Although the proliferation of standards and their increasing use are quite encouraging, there are some potential drawbacks. One of the major problems, as noted by Wang et al in a recent Nature Biotechnology paper, is the evolution of incompatible standards. What these authors point out is that the flexibility of XML allows definition of various tags that describe the same concept in a manner that does not lend itself to an obvious cross-reference. Using AGML and HUP-ML, Wang et al describe how a 2D protein gel can be described in ways that obfuscate the fact that these are, indeed, both descriptions of the same object. Even in MAGE-ML, we have found that XML's flexibility can allow two conflicting but completely ‘correct' descriptions of the same experiment.

To address this problem, Wang suggest the use of the semantic web and its reference-document format (RDF; http://www.w3.org/RDF).
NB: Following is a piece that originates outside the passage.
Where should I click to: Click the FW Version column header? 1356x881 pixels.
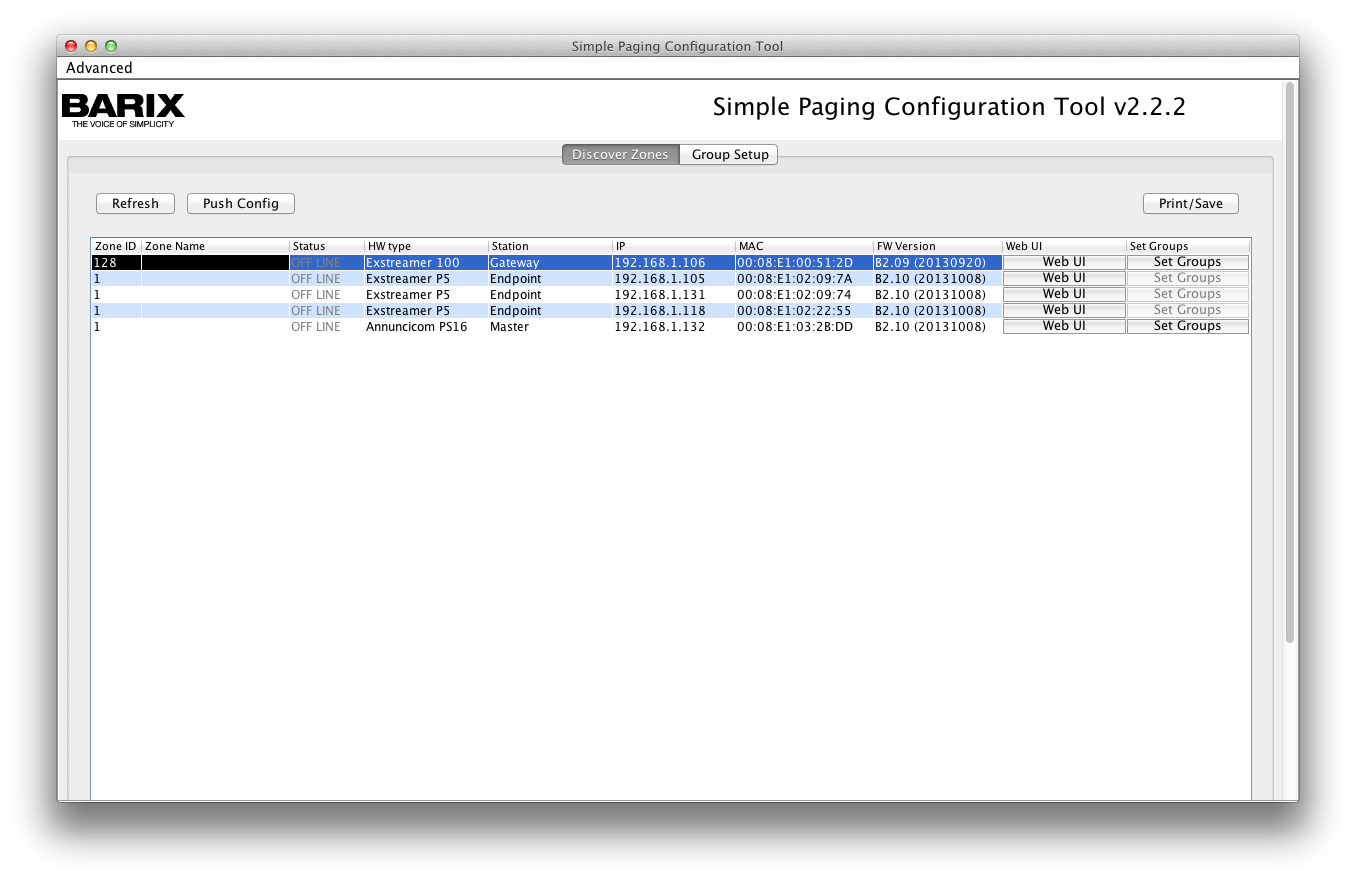(x=936, y=246)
Unlike XML, which has an inherently hierarchical structure, in RDF ‘everything is a resource that connects with other resources via properties.' The problem with XML, as Wang et al note, is that ‘descriptions of semantic relationships between nested content holders' are missing—which really means that for related objects, it is difficult to capture their relationship in the existing XML formats. The irony of this is that RDFs are described using XML; however, it is a very abstract yet simple representation that allows relationships between objects to be presented as the properties of the resources.

The beauty of a description based on RDF is that it can then be put into a variety of other formats, including XML, Notation 3 (N3, http://www.w3.org/DesignIssues/Notation3.html, a compact alternative to RDF's XML), and Directed Labeled Graphs (DLG, a graphical representation of RDF where ‘nodes' are resources and ‘edges' are properties linking the resources). Does this reintroduce the problem? Well, not really. The higher-level abstraction of RDF provides a way to cross-reference the various instantiations of the standard and provides a means of disambiguating their potential conflicts.
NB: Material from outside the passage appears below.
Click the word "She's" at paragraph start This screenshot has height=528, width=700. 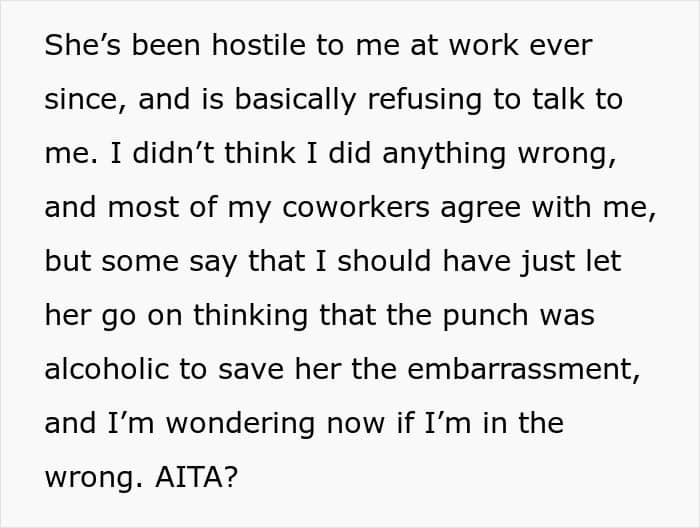tap(83, 45)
Is this the solution we are all waiting for? Well, not really. As the authors point out, constructing useful RDF descriptions requires a standard ontology—standardized descriptions of objects, elements, and processes using controlled vocabularies. And although in the first instance, this might seem to be a solvable problem across all of the diverse experimental domains trying to develop standards, the proliferation of disparate medical ontologies within the singular practice of medicine suggests that standardizing ontologies will not be an easy task. Despite this, abstracting the problem to the level of ontologies rather than leaving it in the muck and mire of XML specifications makes some sense.
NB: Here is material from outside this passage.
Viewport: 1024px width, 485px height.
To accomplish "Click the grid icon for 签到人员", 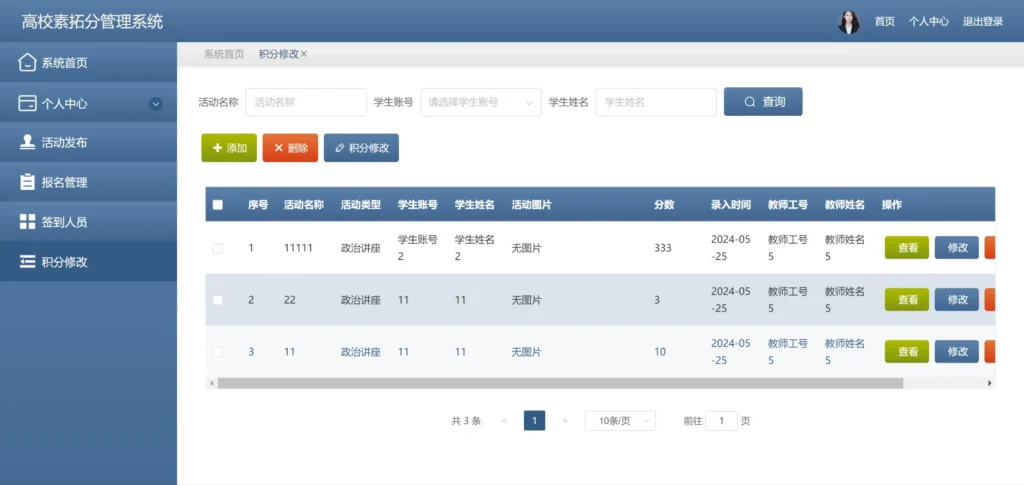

But what is the real solution to this problem? The answer is pretty simple: money. What is remarkable about all of these standards, including MIAME, is that they have largely been developed through grass-roots efforts by ‘concerned stakeholders' who want to assure that the data they are generating and managing are useful. This is ‘blue collar' science—it is hard, often thankless work, and nobody is going to win a Nobel prize for creating a standard for describing how a microarray was hybridized or how a sample was injected into a mass spec. And because it is not glamorous, hypothesis-driven research, funding to support developing these standards or better yet, bringing them together, has been limited and slow in coming. But this is something we should all be concerned about. After all, the work of any one of us builds on that of those who have preceded and using that prior knowledge effectively is one of the things that will help accelerate the overall rate of scientific discovery. I, for one, am thankful to those who are developing and implementing standards (my involvement in MGED notwithstanding) and supportive of efforts to fund their work. After all, a rose by any other name is still a rose; you just cannot find it in the database.